Dans son deuxième alinéa, cet article 20 impose aux syndicats de prévoir dans leurs statuts à la fois la périodicité de la tenue de leurs congrès (nationaux, régionaux et locaux), laquelle périodicité ne saurait dépasser quatre ans, une structure chargée du contrôle financier et une commission de règlement des litiges pouvant naître à l’intérieur d’un syndicat. Une façon d’encourager le renouvellement des dirigeants, la transparence des comptes et la maîtrise des situations conflictuelles au lieu de les laisser dégénérer vers la séparation et l’éclatement.
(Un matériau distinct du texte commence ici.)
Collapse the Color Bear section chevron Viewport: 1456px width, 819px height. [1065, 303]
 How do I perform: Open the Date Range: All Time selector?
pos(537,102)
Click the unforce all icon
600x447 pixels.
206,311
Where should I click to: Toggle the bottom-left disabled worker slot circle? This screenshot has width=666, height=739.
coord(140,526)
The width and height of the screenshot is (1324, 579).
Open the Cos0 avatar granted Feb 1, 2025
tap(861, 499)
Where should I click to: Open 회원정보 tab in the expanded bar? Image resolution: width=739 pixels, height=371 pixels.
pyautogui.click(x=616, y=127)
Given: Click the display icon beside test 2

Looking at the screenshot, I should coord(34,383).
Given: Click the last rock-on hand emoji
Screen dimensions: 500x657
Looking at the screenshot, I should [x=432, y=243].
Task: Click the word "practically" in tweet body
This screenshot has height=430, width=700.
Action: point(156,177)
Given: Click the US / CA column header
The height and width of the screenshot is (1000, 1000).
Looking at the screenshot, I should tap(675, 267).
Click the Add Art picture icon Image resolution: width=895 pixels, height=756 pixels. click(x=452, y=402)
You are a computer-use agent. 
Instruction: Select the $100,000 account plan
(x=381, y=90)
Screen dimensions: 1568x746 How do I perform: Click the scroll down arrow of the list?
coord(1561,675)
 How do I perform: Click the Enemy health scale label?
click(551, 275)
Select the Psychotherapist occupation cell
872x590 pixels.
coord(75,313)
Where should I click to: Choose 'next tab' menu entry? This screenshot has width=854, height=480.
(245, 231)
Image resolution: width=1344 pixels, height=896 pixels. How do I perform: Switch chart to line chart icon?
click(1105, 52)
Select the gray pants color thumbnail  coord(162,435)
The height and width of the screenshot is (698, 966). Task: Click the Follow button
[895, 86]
Pour les subventions, la représentativité à l’échelle nationale fixée à 6% des délégués
Plus loin (articles 49 à 54), le projet insiste longuement sur cette nécessaire transparence des comptes en imposant aux syndicats de justifier que l’argent reçu à titre de subvention publique est utilisé à bon escient, de tenir une comptabilité dans les règles, et de déposer les fonds dans une banque de leur choix. La Cour des comptes est ainsi chargée de contrôler les comptes annuels des syndicats.?Reste maintenant la question relative aux critères de distribution de ces subventions. L’article 52 qui traite de ce sujet renvoie au chapitre 5 relatif aux syndicats les plus représentatifs. Qu’est-ce qu’un syndicat représentatif ? Plusieurs niveaux de représentativité sont à distinguer. Il y a d’abord la représentativité à l’échelle nationale : l’article 38 considère comme représentative toute centrale syndicale ayant obtenu 6% des délégués du personnel (dans le privé) et des membres des commissions paritaires (dans le public). Sur ce point, il n’y a donc pas de nouveauté, ce système est déjà consacré dans le code du travail. Idem pour la représentativité sectorielle ou régionale : 6%, que ce soit dans le secteur privé ou dans le secteur public.
En revanche, s’agissant de la représentativité à l’échelle de l’entreprise, le projet apporte une nouveauté dont on se demande si elle aura l’heur de plaire aux syndicats, du moins les plus importants numériquement : 25% des délégués du personnel (privé) ou des commissions administratives paritaires (pour le public). C’est mieux que dans la mouture initiale où cette représentativité était fixée à 6% (Le code du travail, lui, impose 35% minimum). «C’est, volontairement ou non, encourager le foisonnement des syndicats que de fixer à 6% la représentativité au niveau de l’entreprise», avait accusé un membre de l’UMT à qui l’on avait fait commenter la première mouture de ce projet. Les pouvoirs publics, on le voit, semblent donc avoir pris en compte ce reproche. Enfin, signalons que, comme pour le projet de loi organique sur l’exercice du droit de grève, les rédacteurs de ce projet de loi sur les syndicats ont préféré s’abstenir de fixer d’emblée les sanctions (pécuniaires ou pénales) : celles-ci seront traitées par la négociation entre les parties.